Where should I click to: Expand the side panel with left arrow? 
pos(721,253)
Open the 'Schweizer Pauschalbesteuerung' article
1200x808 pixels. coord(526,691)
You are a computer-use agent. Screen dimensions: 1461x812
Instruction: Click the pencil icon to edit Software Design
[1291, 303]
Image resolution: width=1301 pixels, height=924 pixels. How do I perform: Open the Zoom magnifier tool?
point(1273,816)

_ _ _ _

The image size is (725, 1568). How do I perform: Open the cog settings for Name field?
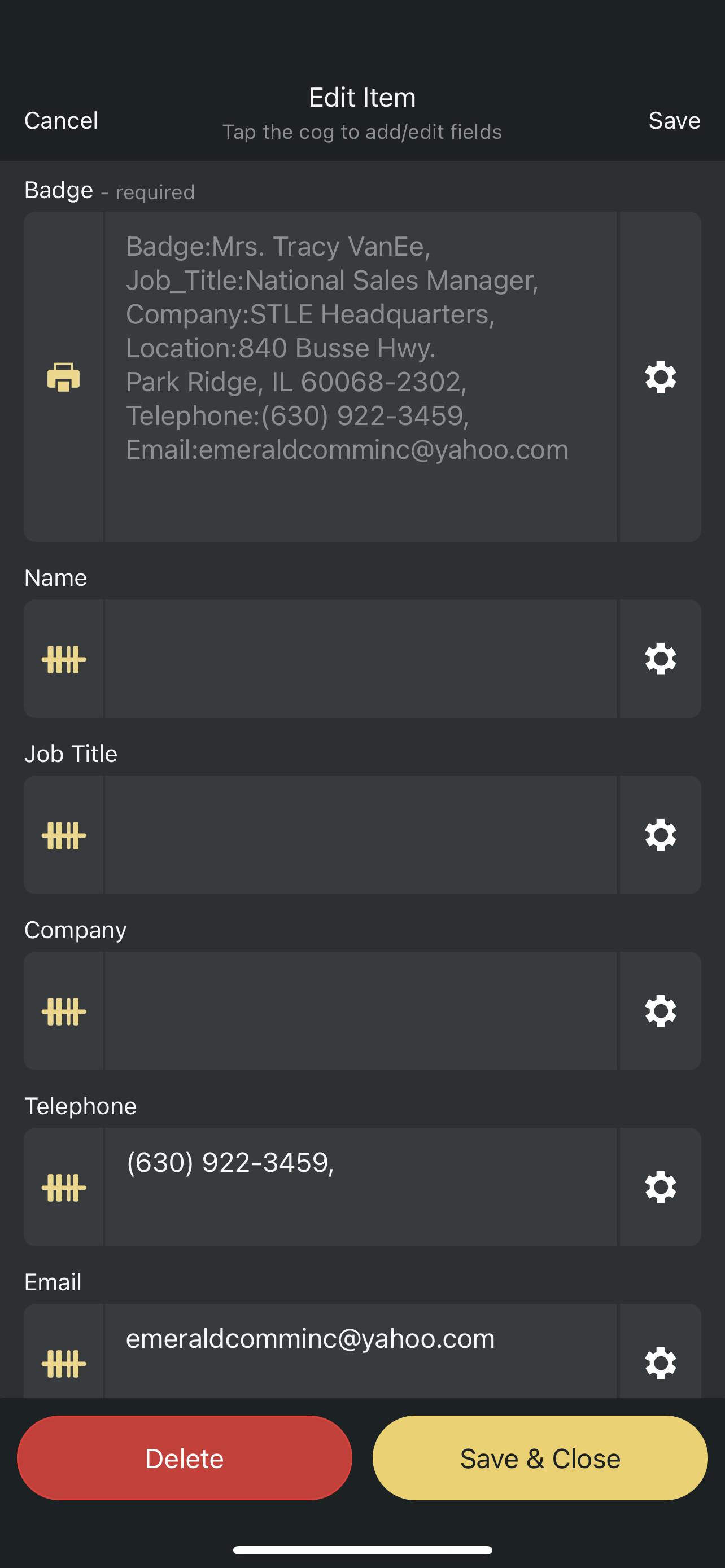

_ _ _ _

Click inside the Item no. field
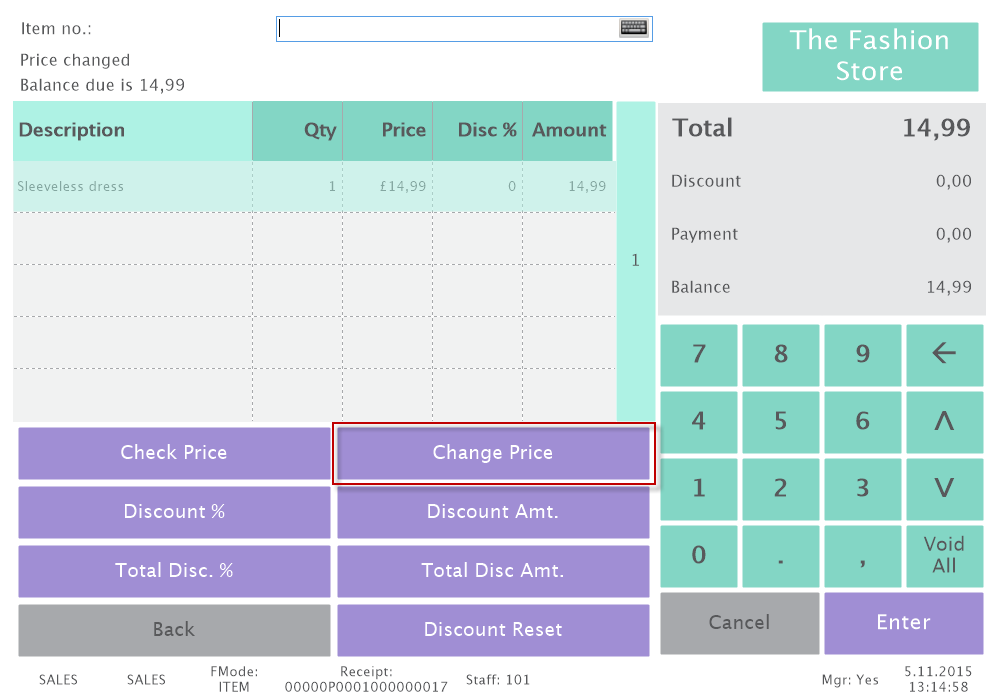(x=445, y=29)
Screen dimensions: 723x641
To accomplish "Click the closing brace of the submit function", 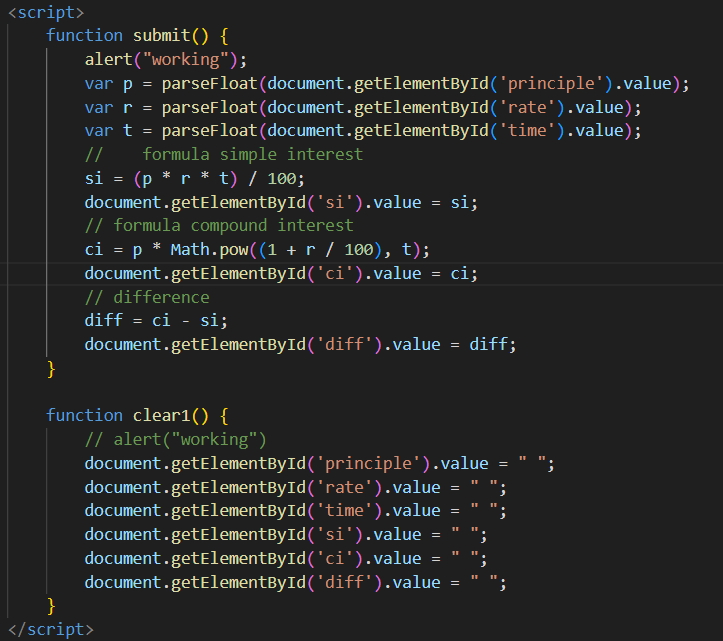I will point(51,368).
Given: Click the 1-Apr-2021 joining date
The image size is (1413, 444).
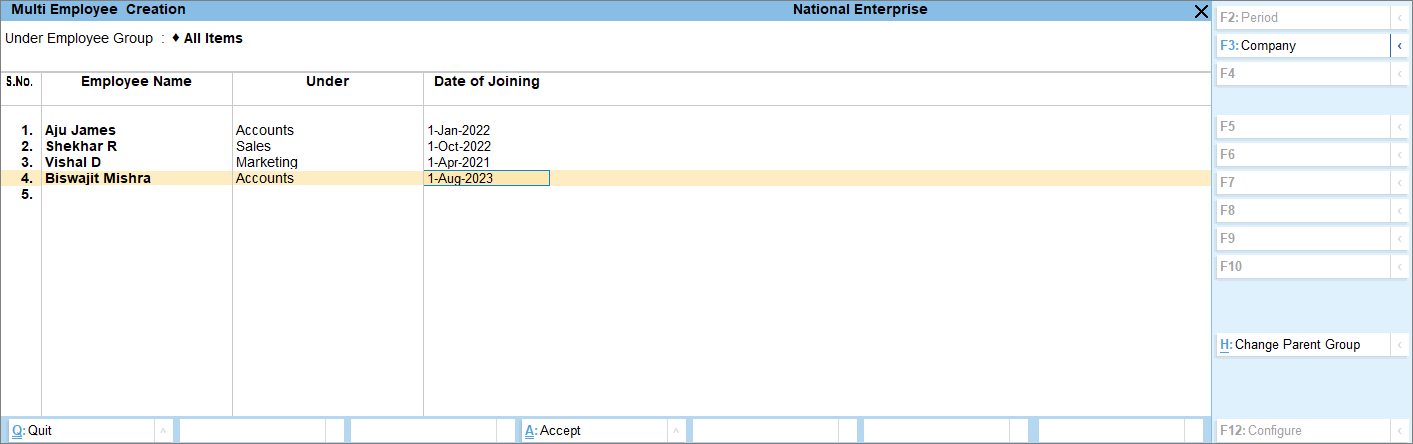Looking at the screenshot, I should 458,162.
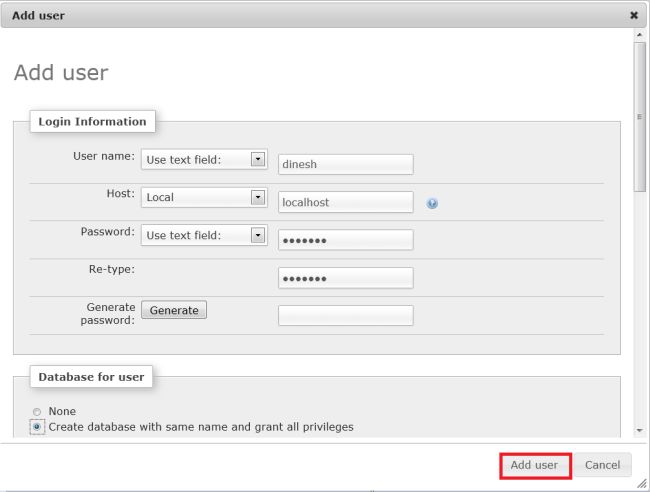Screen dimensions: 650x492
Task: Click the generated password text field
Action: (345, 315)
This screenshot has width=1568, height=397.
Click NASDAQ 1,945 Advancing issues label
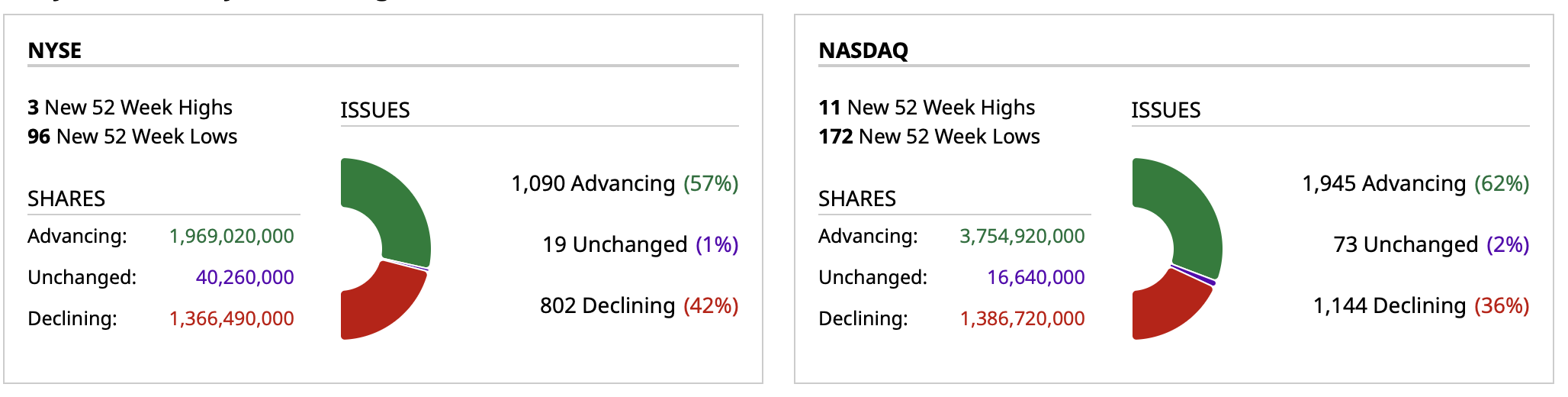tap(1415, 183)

_ _ _ _

| Exercise |
Transcribe the data word for word, from the line containing "Where should I" down to the line containing "point(1273,816)", both of those lines included.

| Finished answer |
Where should I click to: Expand the side panel with left arrow? 
pos(721,253)
Open the 'Schweizer Pauschalbesteuerung' article
1200x808 pixels. coord(526,691)
You are a computer-use agent. Screen dimensions: 1461x812
Instruction: Click the pencil icon to edit Software Design
[1291, 303]
Image resolution: width=1301 pixels, height=924 pixels. How do I perform: Open the Zoom magnifier tool?
point(1273,816)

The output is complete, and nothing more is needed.